画像形成装置としてのデジタル複写機の全体概略構成図である。 図1に示すデジタル複写機の装置本体に設置される定着装置の全体概略構成図である。 この例の回路構成を示す図である。 図2に示す定着装置で使用するテンションローラ部分の拡大図である。 待機時に、補助熱源であるハロゲンヒータにキャパシタ装置のDC電力を供給する場合の回路構成図である。 通常の場合のキャパシタ補填と、IHヒータへの出力が低下する場合におけるキャパシタ補填との比較図である。 キャパシタ補填を示す図である。 (A)は、図2の定着装置に設置された加熱ローラを、誘導加熱部側から見て示す正面図であり、(B)は、(A)の状態から、内部コアおよび遮蔽部材を所定角度回転させた状態図である。 ハロゲンヒータの発光状態を示す図である。
符号の説明
20 定着装置
21 定着ローラ
22 定着ベルト
23 加熱ローラ
23a 内部コア(コア部)
23b 遮蔽部材
24 IHヒータの電磁誘導部
30 加圧ローラ
38 非接触温度検知手段
38a 検知面
40 テンションローラ
45 ハロゲンヒータ(補助熱源)
54 キャパシタ装置
307 インバータ

Claims (5)

  1. 定着ローラと、
    加熱ローラと、
    それらの定着ローラと加熱ローラ間に掛け回される定着ベルトと、
    付勢されて前記定着ベルトに押し当てられ、その定着ベルトにテンションを付与しているテンションローラと、
    前記定着ベルトを介して前記定着ローラに押し当てられて定着ニップが形成される加圧ローラと、
    前記定着ベルトを介して前記加熱ローラに対向してそのローラ軸方向に設けられているIHヒータの誘導加熱部と、
    その誘導加熱部に対向して前記加熱ローラ内に設けられているIHヒータのコア部と、
    前記テンションローラ内に設けられて、主熱源である前記IHヒータだけでは不足する熱量を補填する補助熱源と、
    待機時に、前記補助熱源に供給する電力を蓄えるキャパシタ装置と、
    が備えられ、該キャパシタ装置による前記補助熱源への電力供給を、前記IHヒータ用の高周波を作り出すインバータの出力に応じてオンオフ制御していることを特徴とする定着装置。

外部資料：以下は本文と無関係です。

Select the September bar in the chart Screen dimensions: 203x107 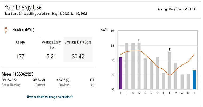tap(139, 66)
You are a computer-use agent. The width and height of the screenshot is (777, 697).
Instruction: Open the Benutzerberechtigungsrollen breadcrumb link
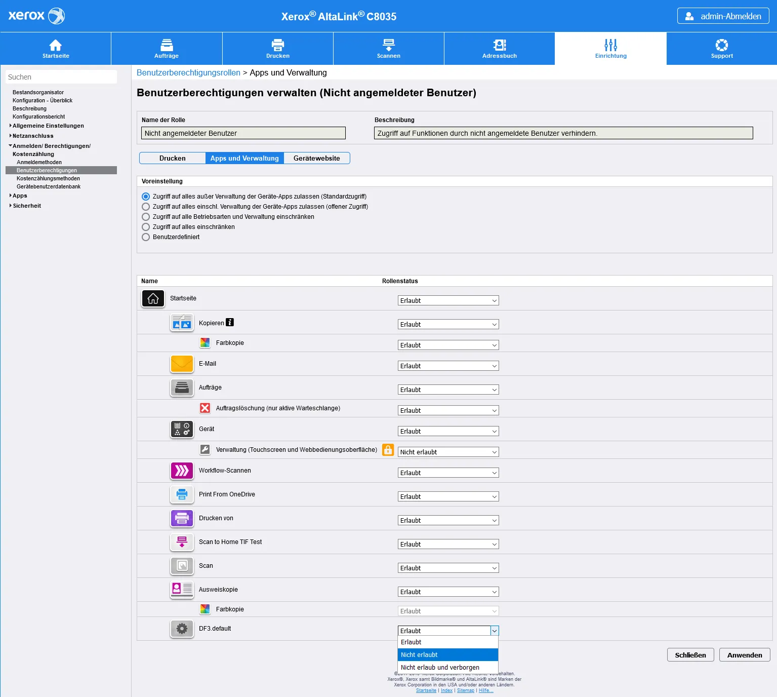click(188, 72)
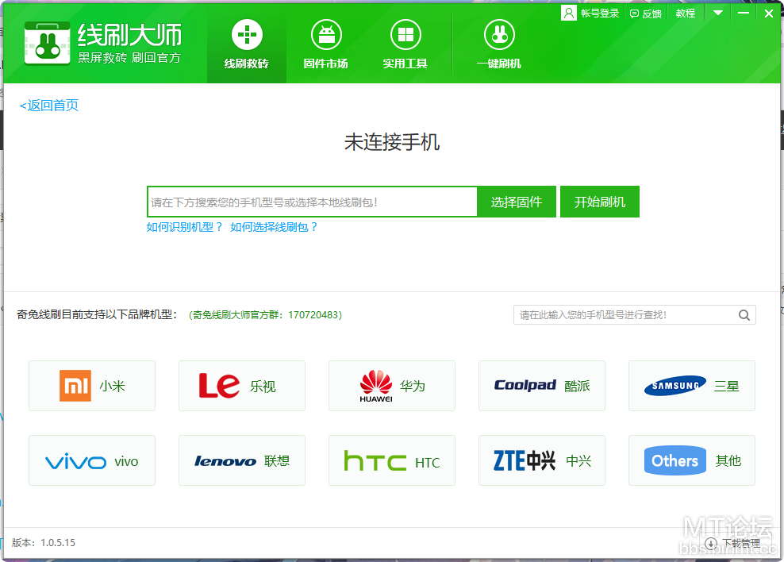This screenshot has width=784, height=562.
Task: Open 实用工具 utilities tab
Action: coord(405,44)
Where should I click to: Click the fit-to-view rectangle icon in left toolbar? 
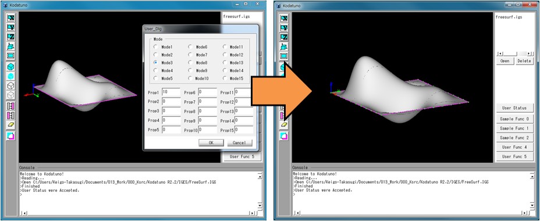tap(11, 56)
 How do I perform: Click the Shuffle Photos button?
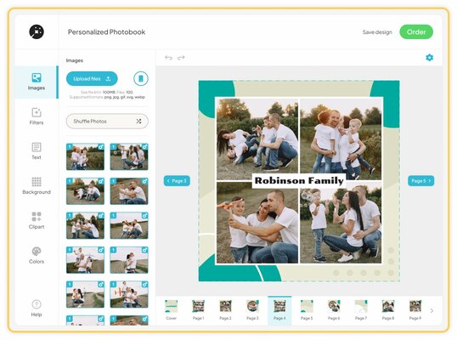point(107,122)
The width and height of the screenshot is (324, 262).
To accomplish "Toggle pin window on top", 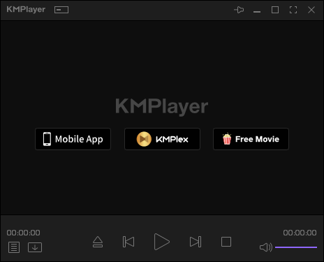I will coord(239,10).
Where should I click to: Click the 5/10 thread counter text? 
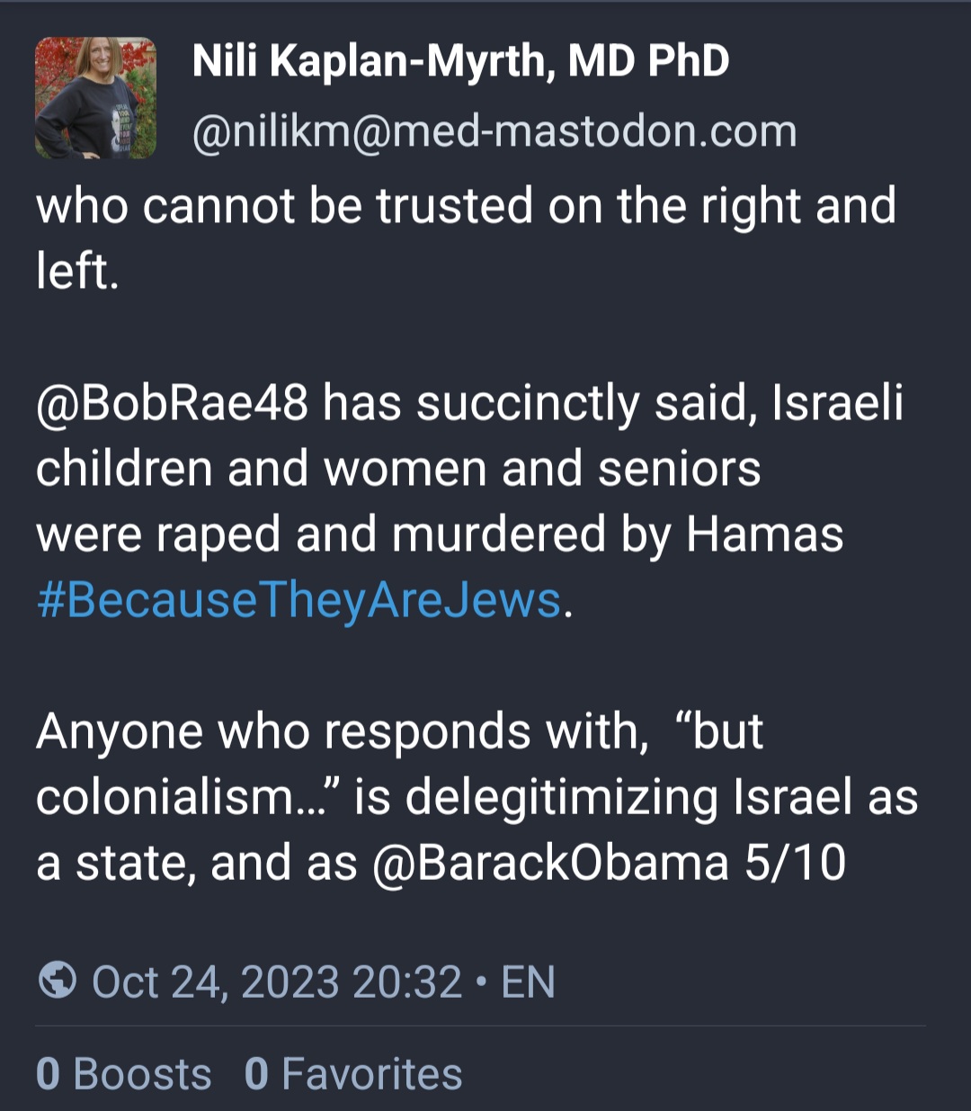[x=795, y=863]
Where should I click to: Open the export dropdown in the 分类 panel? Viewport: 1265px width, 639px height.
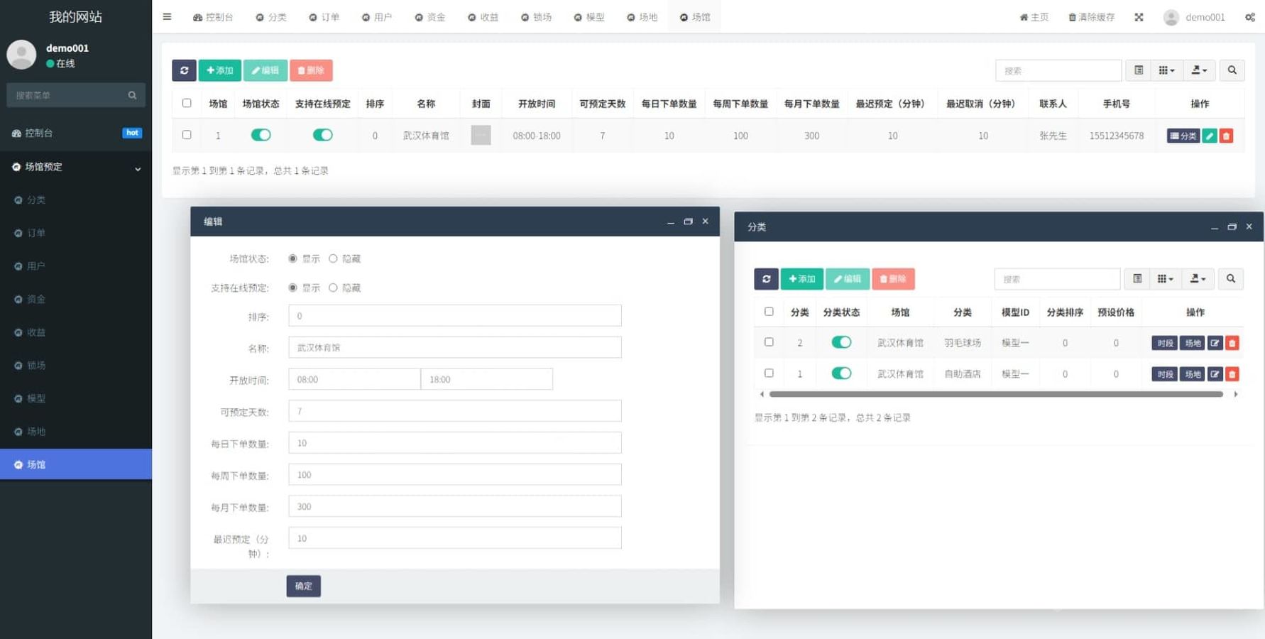click(1198, 279)
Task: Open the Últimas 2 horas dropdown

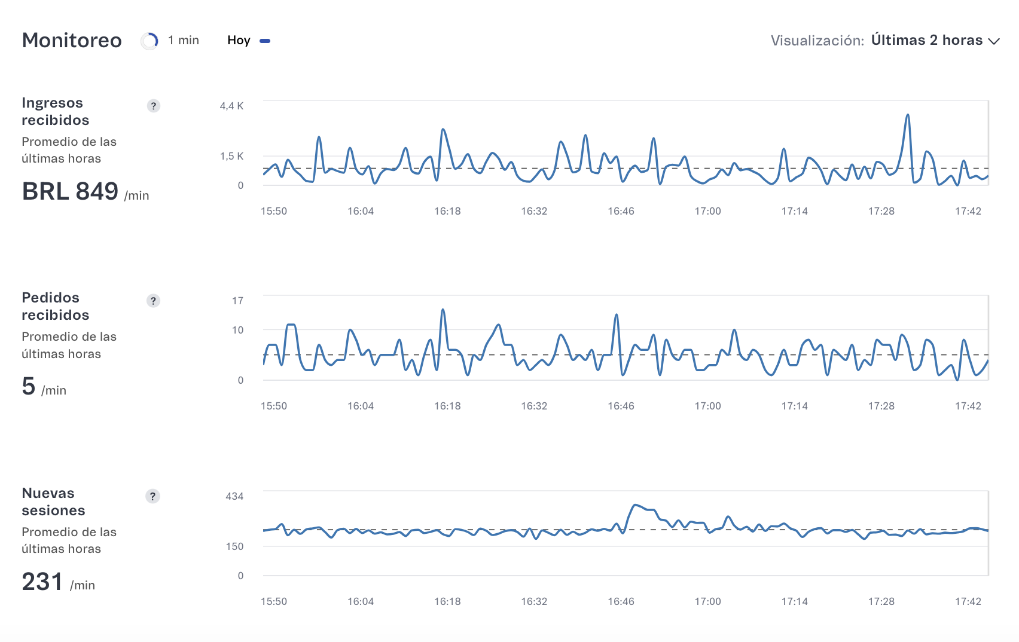Action: [926, 41]
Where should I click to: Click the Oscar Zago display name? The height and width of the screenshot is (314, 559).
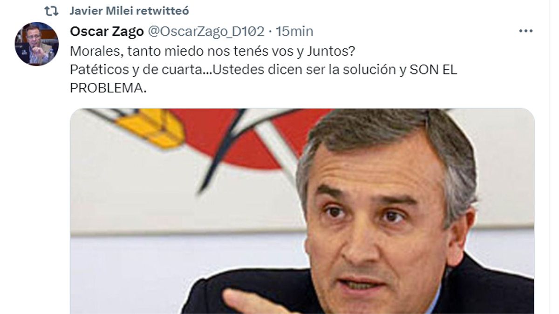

  2. 前記テンションローラが付勢されている方向に検知面を対向して、前記補助熱源をオンオフ制御するための非接触温度検知手段が配置されていることを特徴とする、請求項1に記載の定着装置。
  3. 前記IHヒータの発熱領域を可変する遮蔽部材が、前記コア部に対する遮蔽範囲を変更可能に備えられていることを特徴とする、請求項1または2に記載の定着装置。
  4. 前記補助熱源のローラ軸方向中央部より両端部の発熱率が高くなるように形成されていることを特徴とする、請求項1ないし3のいずれか1に記載の定着装置。
  5. 請求項1ないし4のいずれか1に記載の定着装置が備えられていることを特徴とする画像形成装置。